Big engines need big batteries. 

The Aristo sd-45, dash9, and E8 have 4 motors and each engine can draw up to 3 amps apiece. 

You need batteries capable of supplying this current for run times. 

A 2 amp hour battery can run for 1 or maybe 2 hours at a light load. Only 1 hour with a heavy load and all lights and smoke off. 

A battery is rated at amp hours, 2 amp hours means 2 amps for 1 hour or 1 amp for 2 hours. 

These figures are for constant running, if switching operations, battery powered engines have a longer run time due to they are stopped more than running, hence less battery drain. 

So to run 2 of the large engines for 4 hours, 4 2 amp batteries are needed, or 1 8 amp. 

SO if you have a 2 amp battery, and are highballing a freight train of 40 cars, engine lights and smoke on, run time will be at the minimum and I would guess less than one hour. 

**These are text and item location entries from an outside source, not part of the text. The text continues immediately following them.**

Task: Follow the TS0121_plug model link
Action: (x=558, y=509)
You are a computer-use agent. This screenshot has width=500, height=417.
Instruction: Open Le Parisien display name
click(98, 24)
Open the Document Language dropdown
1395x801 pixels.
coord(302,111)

This is why many users with large engines stay with track power.


----------



## krogerssolar (Jan 8, 2009)

Dan thanks For the info one other item i still need help on how many Battery Pack can i use i know the amp limit on a track side Te is 10 amps would these packs work say if i had four or five packs wired up with four charging plugs and four blocking diodes http://www.all-battery.com/li-ion18650-3-7V2200mahwithpcb31065.aspx Battery seem to be the best way for me to go if i will be leaving the track out over the Winter and coming back in the summer to run i dont wont to clean the track every time but i still wont to run two or three Dash-9


----------



## Greg Elmassian (Jan 3, 2008)

You can wire as many packs in parallel as you want, but it's all in the load you are presenting. The Aristo TE will NOT run at 10 amps AND 24 volts... it will run at 10 amps at about 12 volts. So, run slowly, and you can get over 5 amps, run at heavy loads or higher throttle, you will not get 10 amps. 

Besides max current specs, ALL electronics have limitations in WATTAGE, which in DC is volts times amps. 10 amps at 24 volts is twice the wattage of 10 amps at 12 volts. Even with a fan, you cannot dissipate max amps at max volts. 

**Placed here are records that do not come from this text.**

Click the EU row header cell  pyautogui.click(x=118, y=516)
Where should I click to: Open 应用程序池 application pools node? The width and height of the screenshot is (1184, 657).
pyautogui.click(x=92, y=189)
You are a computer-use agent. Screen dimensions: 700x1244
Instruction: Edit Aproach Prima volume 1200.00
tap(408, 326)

Now, all of that said, if you have a 20 car train and pull it with one FA, for example, and it pulls 3 amps doing so, then with 2 FAs, ON THE SAME TRAIN, you might only pull 4 amps, because you have halved the load on each loco. (It's not free though, some extra power from lights and friction loss, and electrical loss). 

So, given the same "load", multiple locos do not pull a lot more current than less locos... again given the SAME load. 

The catch is people tend to make LONGER trains, and the load goes up, so a 40 car train would probably go to 6 amps. 

Hope that helps. 

Regards, Greg


----------



## krogerssolar (Jan 8, 2009)

Greg Thanks for the info what i dont get is the TE not Running At 10amps and on 24 volt when my current Aristo Battery and Battery Car with Receiver seem to run at about 20.0 to 21.0 volt's i get how i need to wire the pack its not my first time doing things like this ive got a High Solar Wiring Behind my Belt so im good there but i sure dont wont to fry something or burn something up


----------



## Greg Elmassian (Jan 3, 2008)

Remember, it's not the input voltage and current POTENTIAL, it's the ACTUAL output voltage and ACTUAL current that is what is the limitation.... 

You can parallel the 21 v packs, just put a nice big diode in line with the plus wire on each pack. This just keeps them from trying to "charge" each other, or if a pack becomes damaged, will help protect from a fire. 

Regards, Greg


----------



## krogerssolar (Jan 8, 2009)

Ok Thanks Greg this i think will be the way i will go so this battery should be OK for my installs instead of me getting the Aristo Pack


----------



## krogerssolar (Jan 8, 2009)

Greg forgot the link http://www.all-battery.com/li-ion18650-3-7V2200mahwithpcb31065.aspx


----------



## Greg Elmassian (Jan 3, 2008)

I see that pack, at that price, I think you get the same thing from Aristo, and you buy their charger. I think you might want to don your fireproof underwear and read the li-ion exploding thread too, it's educational. 

Regards, Greg


----------



## Torby (Jan 2, 2008)

don your fireproof underwear 




Roger Wilco


----------